Die Gesetzgebung zur Energiepreisbremse zielt auf Kontingente für ein Kalenderjahr ab und ermittelt diese auf Basis der Verbrauchswerte der Vorjahre. Wie dies für die vier Monate in 2024 aussehen soll, sollte in der Verordnung geregelt werden und nicht der Auslegung/Kommentierung der FAQs des BMWK überlassen werden. Eine praktikable Regelung kann aus unserer Sicht nur die lineare Fortschreibung der bisher ermittelten Kontingente auch für die viermonatige Verlängerung sein. Unklar bleibt, wie mit dem Übertrag nicht ausgeschöpfter Kontingente aus 2023 umgegangen werden soll.

Darüber hinaus ist die Zeitachse der eigentliche Knackpunkt.

Die Rücknahme der Umsatzsteuerermäßigung soll im Rahmen des Wachstumschancengesetzes am 15. Dezember 2023 im Bundesrat/Bundestag endgültig beschlossen werden. Die Verordnung zur Verlängerung der Energiepreisbremse ist am gleichen Tag im Bundesrat, steht allerdings unter dem Vorbehalt der Zustimmung aus Brüssel. Wann diese erfolgt, ist derzeit nicht absehbar. 

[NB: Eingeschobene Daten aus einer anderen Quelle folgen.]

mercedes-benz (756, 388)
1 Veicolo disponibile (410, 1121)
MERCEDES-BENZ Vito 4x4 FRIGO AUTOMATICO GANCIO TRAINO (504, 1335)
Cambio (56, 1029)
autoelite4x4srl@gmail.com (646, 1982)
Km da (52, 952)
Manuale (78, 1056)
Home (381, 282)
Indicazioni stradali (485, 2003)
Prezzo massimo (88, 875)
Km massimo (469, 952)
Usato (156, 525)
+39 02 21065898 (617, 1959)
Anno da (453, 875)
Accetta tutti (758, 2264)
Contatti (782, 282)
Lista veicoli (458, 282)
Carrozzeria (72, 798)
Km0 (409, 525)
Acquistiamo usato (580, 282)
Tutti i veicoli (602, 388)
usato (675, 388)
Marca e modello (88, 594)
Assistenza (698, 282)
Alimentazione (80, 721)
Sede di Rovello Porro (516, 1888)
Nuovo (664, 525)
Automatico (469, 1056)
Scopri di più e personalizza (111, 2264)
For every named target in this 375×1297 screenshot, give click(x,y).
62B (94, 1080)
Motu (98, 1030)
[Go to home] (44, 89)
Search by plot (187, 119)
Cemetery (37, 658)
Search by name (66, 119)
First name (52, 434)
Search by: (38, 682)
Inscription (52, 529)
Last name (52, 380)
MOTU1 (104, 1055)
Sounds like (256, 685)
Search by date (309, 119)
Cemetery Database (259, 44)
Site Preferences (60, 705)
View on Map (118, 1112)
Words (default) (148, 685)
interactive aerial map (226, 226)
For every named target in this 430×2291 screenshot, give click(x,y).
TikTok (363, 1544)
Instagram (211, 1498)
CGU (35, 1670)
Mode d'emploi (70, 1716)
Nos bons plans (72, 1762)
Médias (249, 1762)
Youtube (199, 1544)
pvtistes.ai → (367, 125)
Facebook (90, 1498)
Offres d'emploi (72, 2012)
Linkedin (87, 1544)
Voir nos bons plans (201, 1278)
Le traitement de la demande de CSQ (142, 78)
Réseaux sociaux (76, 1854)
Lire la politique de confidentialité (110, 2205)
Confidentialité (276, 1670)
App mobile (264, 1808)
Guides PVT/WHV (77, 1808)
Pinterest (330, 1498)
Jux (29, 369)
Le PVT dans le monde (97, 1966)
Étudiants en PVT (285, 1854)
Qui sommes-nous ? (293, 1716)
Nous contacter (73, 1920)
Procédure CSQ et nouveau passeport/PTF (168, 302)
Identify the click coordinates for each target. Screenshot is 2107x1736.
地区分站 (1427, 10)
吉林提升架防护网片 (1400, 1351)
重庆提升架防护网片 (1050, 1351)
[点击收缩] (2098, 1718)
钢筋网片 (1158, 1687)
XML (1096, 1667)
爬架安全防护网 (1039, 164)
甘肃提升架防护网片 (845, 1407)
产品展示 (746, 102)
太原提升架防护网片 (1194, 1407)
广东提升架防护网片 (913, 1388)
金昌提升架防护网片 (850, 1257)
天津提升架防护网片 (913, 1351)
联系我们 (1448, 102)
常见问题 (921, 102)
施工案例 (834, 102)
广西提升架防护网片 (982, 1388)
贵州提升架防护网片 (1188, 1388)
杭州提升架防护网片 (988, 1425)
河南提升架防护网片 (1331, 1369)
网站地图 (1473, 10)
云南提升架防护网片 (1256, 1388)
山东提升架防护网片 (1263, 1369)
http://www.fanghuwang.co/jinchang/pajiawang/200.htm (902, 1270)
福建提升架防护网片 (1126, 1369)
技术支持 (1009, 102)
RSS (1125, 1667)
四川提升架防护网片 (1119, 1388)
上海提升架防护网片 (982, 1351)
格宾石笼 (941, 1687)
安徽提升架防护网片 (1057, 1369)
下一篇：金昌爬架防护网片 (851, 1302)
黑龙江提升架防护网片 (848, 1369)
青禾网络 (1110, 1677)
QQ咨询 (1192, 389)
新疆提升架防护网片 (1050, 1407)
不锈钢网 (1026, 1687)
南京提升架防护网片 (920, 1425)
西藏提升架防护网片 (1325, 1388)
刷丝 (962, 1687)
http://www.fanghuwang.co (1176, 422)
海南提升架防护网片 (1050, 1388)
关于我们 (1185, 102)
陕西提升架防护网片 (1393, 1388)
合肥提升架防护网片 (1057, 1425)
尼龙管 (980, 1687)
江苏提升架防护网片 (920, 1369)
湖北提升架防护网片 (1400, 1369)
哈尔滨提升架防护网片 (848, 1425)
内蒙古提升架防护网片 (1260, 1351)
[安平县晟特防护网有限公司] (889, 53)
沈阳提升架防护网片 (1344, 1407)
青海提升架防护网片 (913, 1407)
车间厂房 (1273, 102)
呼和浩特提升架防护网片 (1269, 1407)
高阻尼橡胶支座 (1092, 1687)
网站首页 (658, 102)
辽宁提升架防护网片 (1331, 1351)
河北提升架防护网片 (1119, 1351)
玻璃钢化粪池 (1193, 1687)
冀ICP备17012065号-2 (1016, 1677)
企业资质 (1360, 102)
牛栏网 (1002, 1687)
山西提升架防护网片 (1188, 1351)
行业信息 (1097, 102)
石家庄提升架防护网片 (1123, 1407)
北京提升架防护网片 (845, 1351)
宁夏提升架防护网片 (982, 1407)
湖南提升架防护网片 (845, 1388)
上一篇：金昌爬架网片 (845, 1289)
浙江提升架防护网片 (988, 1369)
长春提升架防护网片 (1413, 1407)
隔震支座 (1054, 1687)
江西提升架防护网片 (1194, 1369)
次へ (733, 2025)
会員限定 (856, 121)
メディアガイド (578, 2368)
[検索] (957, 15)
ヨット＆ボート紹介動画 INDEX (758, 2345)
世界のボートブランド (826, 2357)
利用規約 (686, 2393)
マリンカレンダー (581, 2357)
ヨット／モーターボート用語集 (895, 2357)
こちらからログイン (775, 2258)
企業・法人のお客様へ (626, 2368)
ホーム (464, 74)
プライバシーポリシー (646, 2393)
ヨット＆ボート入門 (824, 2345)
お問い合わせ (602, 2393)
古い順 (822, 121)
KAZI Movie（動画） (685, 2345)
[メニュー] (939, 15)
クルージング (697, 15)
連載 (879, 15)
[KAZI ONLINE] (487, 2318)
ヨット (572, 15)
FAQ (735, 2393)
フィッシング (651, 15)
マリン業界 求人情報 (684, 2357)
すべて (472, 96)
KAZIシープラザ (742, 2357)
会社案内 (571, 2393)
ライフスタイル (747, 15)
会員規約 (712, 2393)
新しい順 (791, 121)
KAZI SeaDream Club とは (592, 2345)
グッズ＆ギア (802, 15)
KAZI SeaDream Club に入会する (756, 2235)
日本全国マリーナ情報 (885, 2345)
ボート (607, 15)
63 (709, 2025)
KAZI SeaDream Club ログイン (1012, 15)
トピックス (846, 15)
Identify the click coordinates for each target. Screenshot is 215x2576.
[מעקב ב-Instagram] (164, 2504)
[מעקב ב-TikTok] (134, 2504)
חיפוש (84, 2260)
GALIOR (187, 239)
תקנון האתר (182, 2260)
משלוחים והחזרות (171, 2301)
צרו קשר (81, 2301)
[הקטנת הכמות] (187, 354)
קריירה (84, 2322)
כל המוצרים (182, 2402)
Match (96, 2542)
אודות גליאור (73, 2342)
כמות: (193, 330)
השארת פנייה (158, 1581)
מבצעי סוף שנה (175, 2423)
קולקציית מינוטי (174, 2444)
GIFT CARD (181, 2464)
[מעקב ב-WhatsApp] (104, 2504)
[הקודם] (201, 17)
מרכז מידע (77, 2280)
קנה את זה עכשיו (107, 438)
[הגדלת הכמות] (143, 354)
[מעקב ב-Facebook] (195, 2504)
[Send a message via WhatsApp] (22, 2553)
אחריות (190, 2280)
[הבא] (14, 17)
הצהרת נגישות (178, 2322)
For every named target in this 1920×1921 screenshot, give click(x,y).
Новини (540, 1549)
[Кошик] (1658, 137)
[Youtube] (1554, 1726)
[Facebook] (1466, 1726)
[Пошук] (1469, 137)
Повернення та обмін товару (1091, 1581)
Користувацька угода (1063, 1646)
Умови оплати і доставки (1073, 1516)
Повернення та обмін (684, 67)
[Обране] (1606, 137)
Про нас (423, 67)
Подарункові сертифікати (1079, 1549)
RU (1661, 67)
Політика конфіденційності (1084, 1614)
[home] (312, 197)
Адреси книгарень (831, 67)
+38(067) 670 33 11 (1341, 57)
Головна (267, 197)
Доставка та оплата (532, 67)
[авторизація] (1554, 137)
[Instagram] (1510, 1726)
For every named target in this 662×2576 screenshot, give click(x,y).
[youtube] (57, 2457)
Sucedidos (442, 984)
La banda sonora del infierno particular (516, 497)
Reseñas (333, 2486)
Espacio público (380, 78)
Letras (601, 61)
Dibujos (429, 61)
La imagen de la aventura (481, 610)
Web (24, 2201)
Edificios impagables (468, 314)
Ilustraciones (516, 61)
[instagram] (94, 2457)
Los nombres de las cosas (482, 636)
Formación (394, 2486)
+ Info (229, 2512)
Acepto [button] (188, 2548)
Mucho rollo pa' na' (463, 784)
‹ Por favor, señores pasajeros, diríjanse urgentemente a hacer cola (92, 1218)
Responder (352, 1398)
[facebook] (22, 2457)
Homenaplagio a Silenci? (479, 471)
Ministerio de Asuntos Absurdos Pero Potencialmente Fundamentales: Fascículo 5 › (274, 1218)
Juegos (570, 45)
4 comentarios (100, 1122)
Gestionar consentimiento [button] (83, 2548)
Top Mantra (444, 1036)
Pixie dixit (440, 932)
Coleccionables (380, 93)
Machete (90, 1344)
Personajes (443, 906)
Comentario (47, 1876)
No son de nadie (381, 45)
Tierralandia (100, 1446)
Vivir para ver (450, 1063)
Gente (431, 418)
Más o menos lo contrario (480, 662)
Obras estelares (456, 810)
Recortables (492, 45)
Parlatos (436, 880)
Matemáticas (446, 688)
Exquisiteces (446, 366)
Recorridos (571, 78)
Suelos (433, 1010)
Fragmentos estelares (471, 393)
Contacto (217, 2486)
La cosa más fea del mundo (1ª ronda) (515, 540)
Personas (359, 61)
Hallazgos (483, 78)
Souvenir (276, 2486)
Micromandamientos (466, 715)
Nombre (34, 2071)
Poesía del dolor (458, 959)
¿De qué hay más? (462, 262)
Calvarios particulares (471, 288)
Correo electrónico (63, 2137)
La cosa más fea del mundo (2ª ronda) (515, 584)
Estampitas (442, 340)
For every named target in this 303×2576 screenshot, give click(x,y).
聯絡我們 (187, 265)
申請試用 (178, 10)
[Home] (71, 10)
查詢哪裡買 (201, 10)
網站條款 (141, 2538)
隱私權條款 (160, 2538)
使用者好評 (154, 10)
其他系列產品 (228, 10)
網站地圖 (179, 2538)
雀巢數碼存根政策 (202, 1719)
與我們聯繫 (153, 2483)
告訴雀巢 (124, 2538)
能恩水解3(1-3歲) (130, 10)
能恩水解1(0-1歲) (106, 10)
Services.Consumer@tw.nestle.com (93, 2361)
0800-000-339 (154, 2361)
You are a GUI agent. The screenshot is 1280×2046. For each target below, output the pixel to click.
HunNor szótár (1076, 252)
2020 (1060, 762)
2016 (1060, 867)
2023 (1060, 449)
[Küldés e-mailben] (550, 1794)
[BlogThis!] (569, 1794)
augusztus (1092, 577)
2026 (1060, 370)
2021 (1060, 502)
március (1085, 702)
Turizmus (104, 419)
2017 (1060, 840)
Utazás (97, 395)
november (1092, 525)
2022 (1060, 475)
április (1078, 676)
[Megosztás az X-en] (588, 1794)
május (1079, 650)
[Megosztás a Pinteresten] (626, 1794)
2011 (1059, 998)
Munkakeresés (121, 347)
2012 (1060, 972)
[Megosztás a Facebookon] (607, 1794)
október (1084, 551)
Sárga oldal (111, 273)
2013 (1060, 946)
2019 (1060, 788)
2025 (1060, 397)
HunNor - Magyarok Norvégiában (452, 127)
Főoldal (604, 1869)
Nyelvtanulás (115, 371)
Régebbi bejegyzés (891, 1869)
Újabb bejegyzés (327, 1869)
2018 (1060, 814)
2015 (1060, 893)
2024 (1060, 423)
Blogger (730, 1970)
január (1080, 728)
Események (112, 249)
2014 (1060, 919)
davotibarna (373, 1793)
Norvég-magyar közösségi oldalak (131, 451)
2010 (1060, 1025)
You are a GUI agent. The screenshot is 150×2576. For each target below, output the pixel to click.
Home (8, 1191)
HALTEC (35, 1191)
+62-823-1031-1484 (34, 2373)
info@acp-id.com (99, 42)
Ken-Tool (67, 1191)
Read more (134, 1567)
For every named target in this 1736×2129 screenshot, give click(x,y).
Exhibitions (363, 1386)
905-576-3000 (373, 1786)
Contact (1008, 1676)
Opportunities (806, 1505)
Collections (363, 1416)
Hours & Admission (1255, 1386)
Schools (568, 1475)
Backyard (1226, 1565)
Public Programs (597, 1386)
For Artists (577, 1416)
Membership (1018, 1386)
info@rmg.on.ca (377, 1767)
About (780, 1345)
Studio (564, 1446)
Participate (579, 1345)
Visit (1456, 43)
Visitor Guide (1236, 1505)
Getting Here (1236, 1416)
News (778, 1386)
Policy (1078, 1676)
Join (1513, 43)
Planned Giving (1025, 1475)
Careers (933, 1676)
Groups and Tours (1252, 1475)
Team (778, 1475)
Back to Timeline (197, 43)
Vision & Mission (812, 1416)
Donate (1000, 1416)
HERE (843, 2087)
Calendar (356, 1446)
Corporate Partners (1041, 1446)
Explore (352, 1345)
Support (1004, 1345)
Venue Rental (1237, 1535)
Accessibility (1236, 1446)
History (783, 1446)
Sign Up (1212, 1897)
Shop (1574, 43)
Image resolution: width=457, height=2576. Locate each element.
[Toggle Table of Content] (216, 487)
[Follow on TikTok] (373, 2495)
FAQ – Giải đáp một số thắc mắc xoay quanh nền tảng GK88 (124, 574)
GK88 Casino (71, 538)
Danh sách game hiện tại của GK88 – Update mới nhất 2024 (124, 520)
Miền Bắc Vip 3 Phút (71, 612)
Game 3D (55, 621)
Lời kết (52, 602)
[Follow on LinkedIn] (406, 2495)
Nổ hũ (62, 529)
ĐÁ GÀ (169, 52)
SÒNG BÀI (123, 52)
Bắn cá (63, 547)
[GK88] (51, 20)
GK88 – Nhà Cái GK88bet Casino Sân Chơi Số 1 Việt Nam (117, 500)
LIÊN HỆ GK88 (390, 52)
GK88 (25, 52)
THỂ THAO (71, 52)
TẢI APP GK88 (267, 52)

Warum die Fehler des Vorjahres wiederholt werden, erschließt sich weder mir noch den betroffenen Kundinnen und Kunden. Denn die Kunden über beide Änderungen, ggf. unabhängig voneinander, informieren zu müssen, wird die ohnehin überlasteten Kundenservicecenter völlig überfordern. Jede Vereinfachungsregelung, die die Kommunikationspflichten der EVU im Zusammenhang mit der Energiepreisbremse betrifft, ist daher zu begrüßen, wie z.B. eine Veröffentlichungspflicht auf der Homepage statt schriftlicher Information über Kundenbriefe. 

Inzwischen habe ich mich an die unrealistischen Angaben zum „Umsetzungsaufwand der Wirtschaft“ schon gewöhnt, aber hier sticht dieser schon sehr ins Auge.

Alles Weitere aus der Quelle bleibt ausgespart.